“Titans” is a superhero hybrid – a live-action series that essentially weds the CW’s DC Comics-inspired fare with the gritty, premium-cable approach of Marvel’s Netflix dramas. That’s not a bad formula, and it yields an entertaining, heavily serialized show; whether it’s reason enough to ante up for DC Universe, the new dedicated streaming service, is another matter.
Although “Teen Titans” has become a popular animated staple on Cartoon Network, “Titans” – which employs the same (mostly) mix of characters – is squarely aimed at an older crowd, tersely serving notice of those intentions when Robin is asked about Batman and delivers a colorful four-letter reply.
Here, super-sidekick Dick Grayson (Brenton Thwaites) is actually well into his 20s, and a new detective with a decidedly bad attitude. When he finally does leap into action in costume (and like the Netflix shows, there’s a lot more tough talk and posturing), he certainly doesn’t pull any punches.
The series, however – like “Flash,” “Arrow,” et al., from Warner Bros. and producer Greg Berlanti – unfolds on multiple fronts, introducing other characters with extraordinary powers and plenty of questions about how they got them. That includes Raven (Teagan Croft), a teenager being pursued by shadowy forces; and Starfire/Koriand’r (Anna Diop), a magenta-haired amazon whose destructive gifts are a surprise even to her.

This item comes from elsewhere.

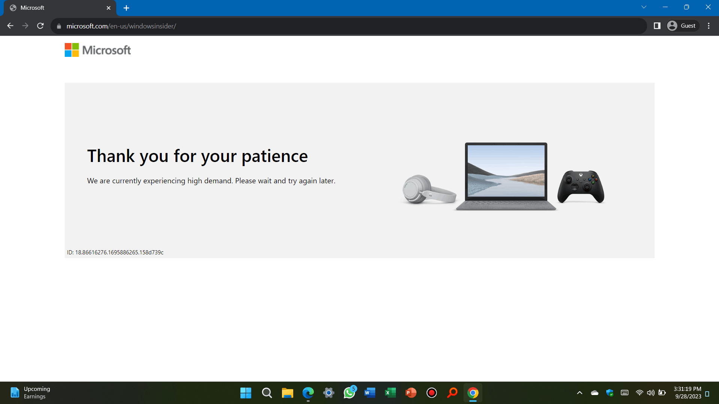Open PowerPoint from the taskbar

coord(411,393)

Slowly dribbling out plot, and seemingly in no hurry to bring the team together, “Titans” wants to capture the youthful uncertainty traditionally associated with X-Men as well as the dark, brooding environs of Marvel series like “Daredevil” and “Luke Cage.”
On that score, it largely succeeds, although unless viewers know a good deal about the underlying material, it’s easy to grow impatient with all the cryptic clues. Ditto for some of the heroes that turn up in later episodes, including Alan Ritchson and Minka Kelly, respectively, as the crimefighting duo Hawk & Dove, who have a complicated history with Robin.
As the first marquee title from a streaming service dedicated to all things DC, “Titans” would seemingly have that luxury. Yet because DC Entertainment/Warner Bros. (like CNN, units of WarnerMedia) have generally lagged behind Marvel – and indeed, despite “Wonder Woman’s” stellar performance, appear to be at something of a crossroads in the movie area, with Superman and Batman in flux – it remains to be seen how many fans will feel motivated to add another expense to their entertainment diet for what amounts to a lot of library material and series based on second-tier characters.
DC still seems to be finding its way, which also applies to a digital space where everyone is eager to plant their flags – including Marvel, in concert with its parent Disney and sister assets like Lucasfilm.
Creatively speaking, “Titans” – already renewed for a second season – feels like a step in the right direction. But the title notwithstanding, it’s a relatively small player in what promises to be a much larger battle.
“Titans” premieres Oct. 12 on DC Universe.